The petitioners arraigned these five advocates as the respondents. Justice Pasha, in his speech at the farewell meeting attended by members of the Bar and the Bench, said, “Appointment of judges is not a family property of someone to be partitioned. I don’t believe that judgeship should be allotted to each and every religion, caste or sub-caste.’’
Justice Pasha said he had learnt some names from the Bar have been recommended for elevation. “If the names given by the media are correct, I can very well say that most of the judges of this court, including me, have no good fortune to see even the faces of some these persons. Is it good for judiciary?’’
He said competent lawyers eligible to be elevated are there among the members of the Bar. “To pick and choose some persons, who are not at all competent to be judges and to recommend them for elevation will point fingers towards the system. A judge is to be considered as a minister of this temple of justice. The duty to impart justice is nothing but a divine function also. When persons who have to perform divine functions are to be selected, they should have the capacity for it,’’ he said.
“What is alarming me today is that the great glory achieved by this court in the past decades by the hard work of the judges of the court and the elite Bar, has been considerably diminished a lot due to some recent incidents (that have) happened here. Such a belief is there not only among the members of the Bar but also among the judges past and present.’’
“The judges will come and go but the Bar will always be there. The said incidents have tarnished the image of this institution and lowered its reputation in the estimation of the right thinking members of the public. In such situations, the brethren in the Bar have to react to it, if it is felt (there is) any substance in it,’’ Justice Pasha said.

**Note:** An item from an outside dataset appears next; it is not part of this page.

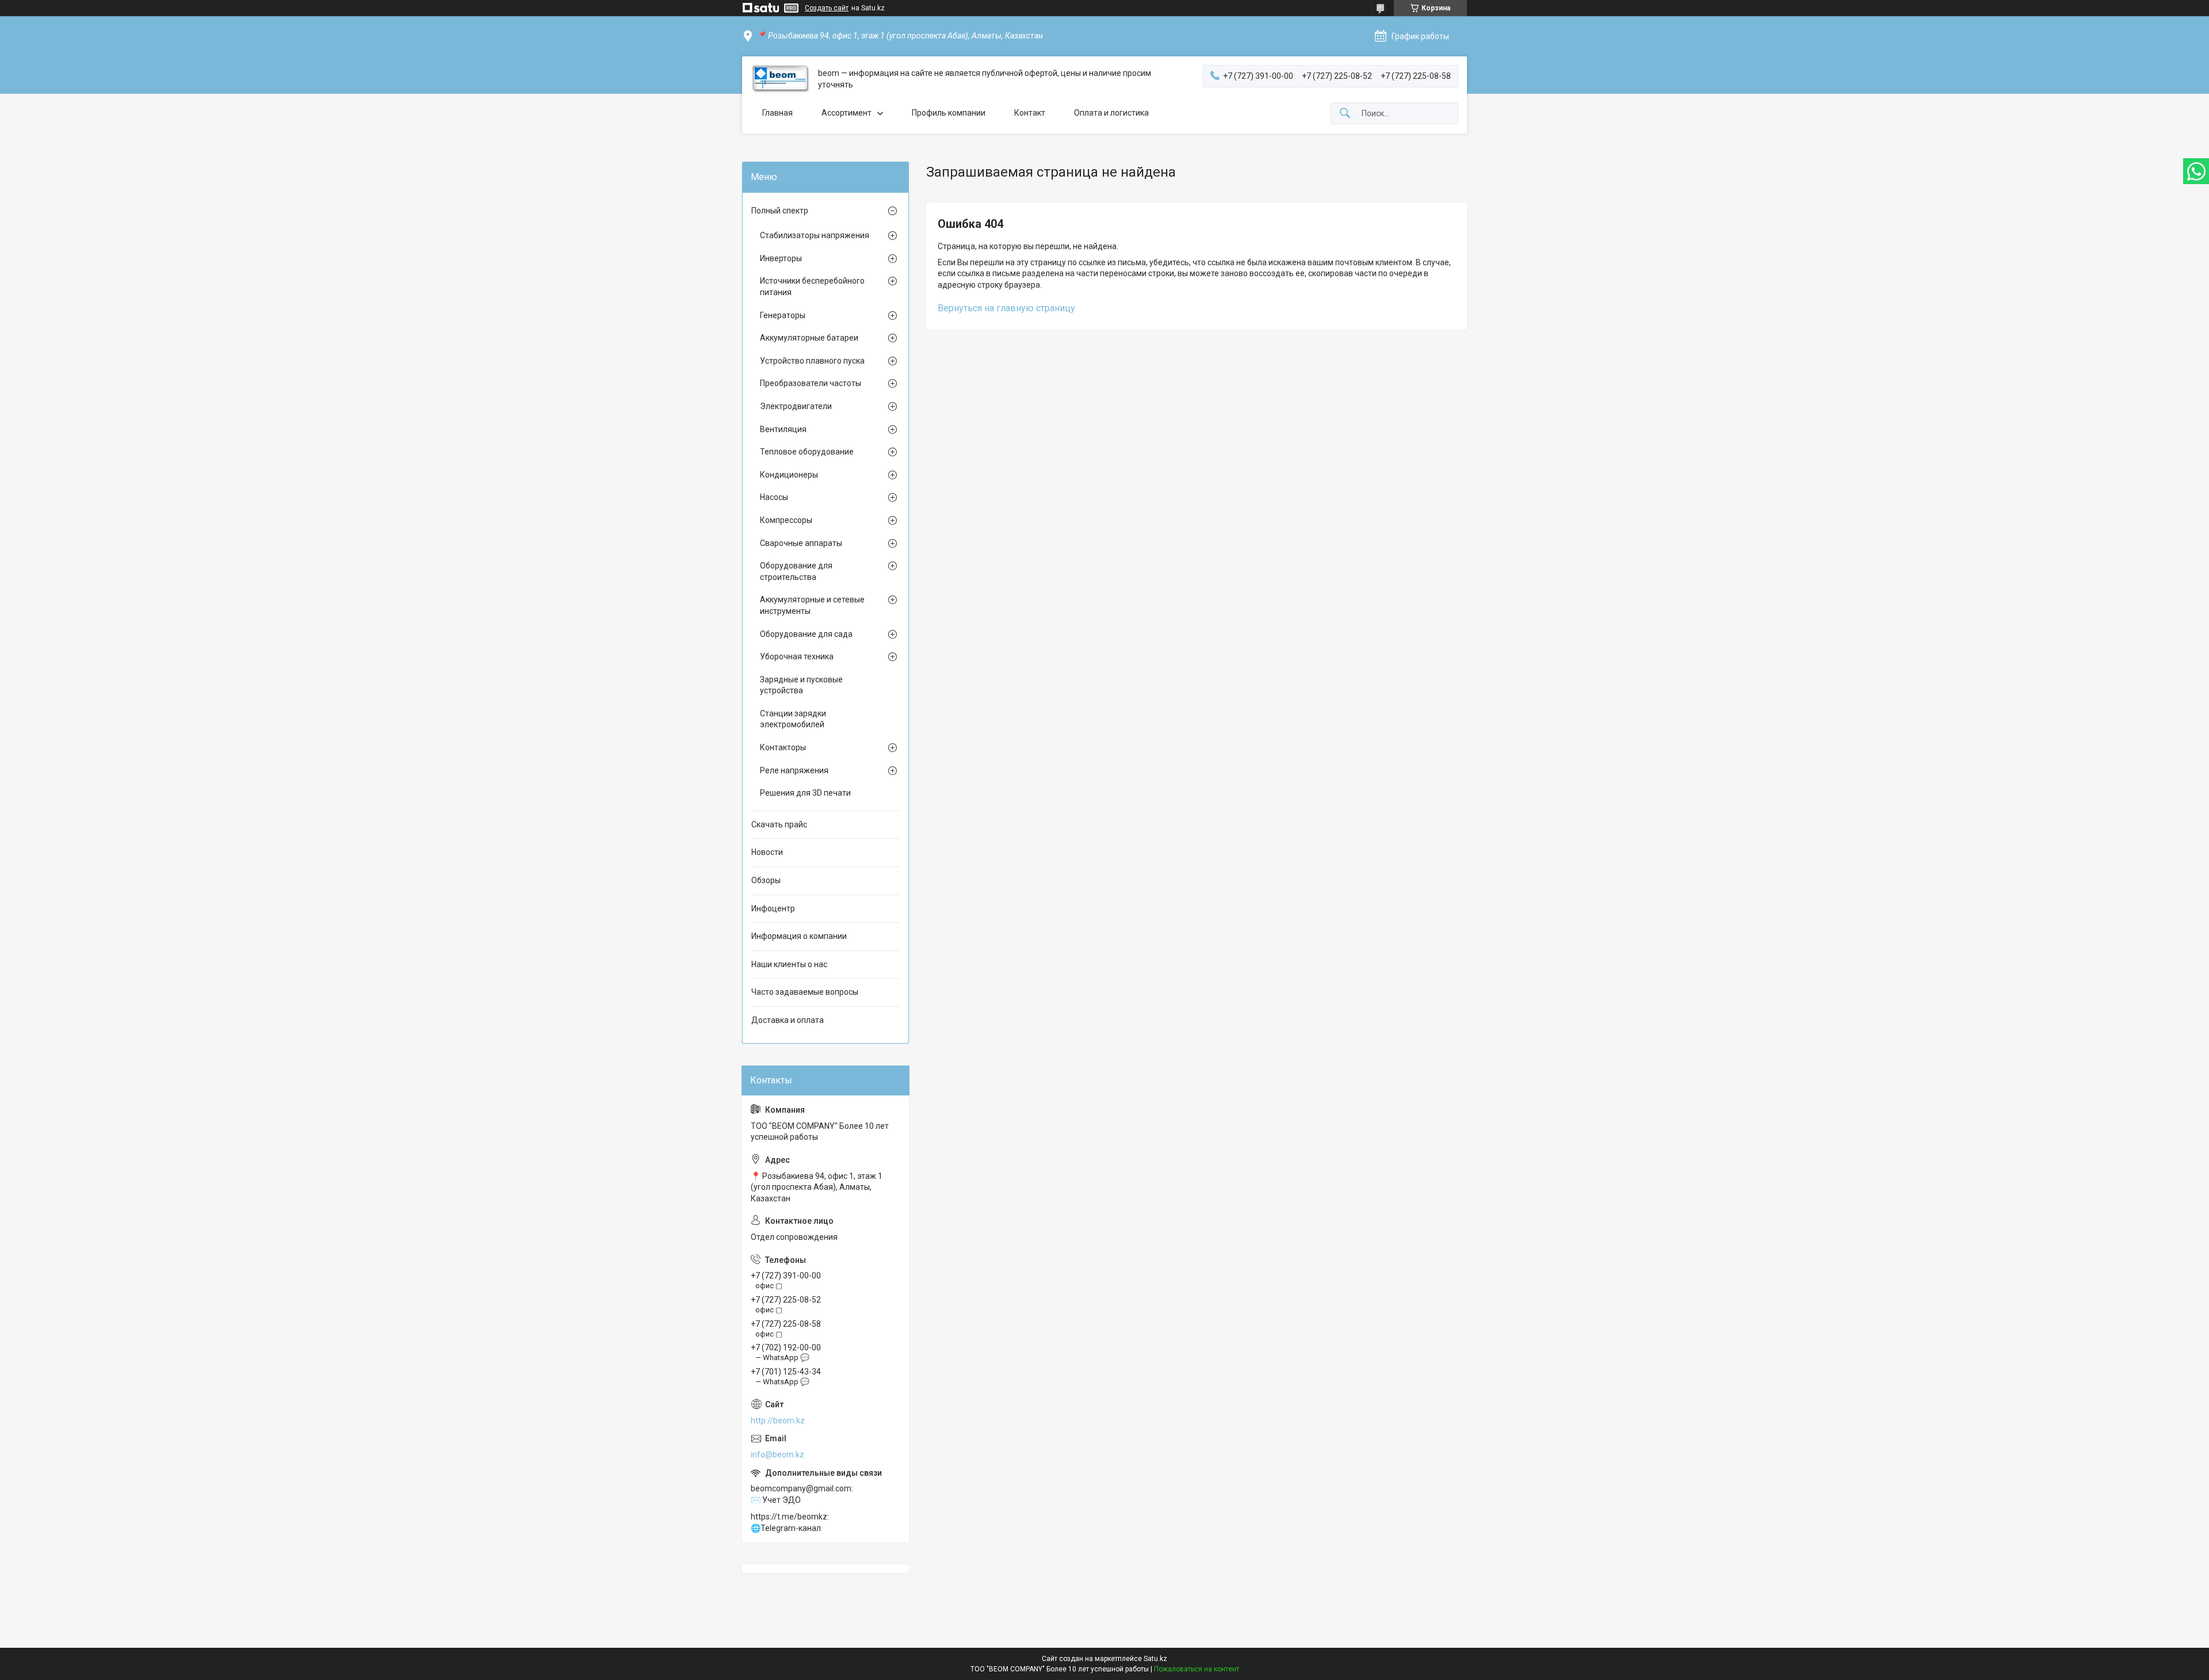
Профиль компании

He said that imparting justice is not an easy job and one has to jump many hurdles for the same. Hurdles are being created by extra-judicial forces and also on some occasions, from within the system. Justice Pasha expressed reservations against judges taking up post-retirement posts.
“Government is the major litigant before the courts of law, especially before the high court. When a judge is expecting a post-retirement job from the government, normally he will be in a position not to invite displeasure from the government, at least in the year of retirement. There is a common complaint that such judges are not dared to invite displeasure from the Government by expecting such post retirement jobs. I believe the words of Justice S H Kapadia and Justice T S Thakur that any judge shall not accept any salaried job under the government, at least for a cooling period of three years from his/her retirement,’’ he said.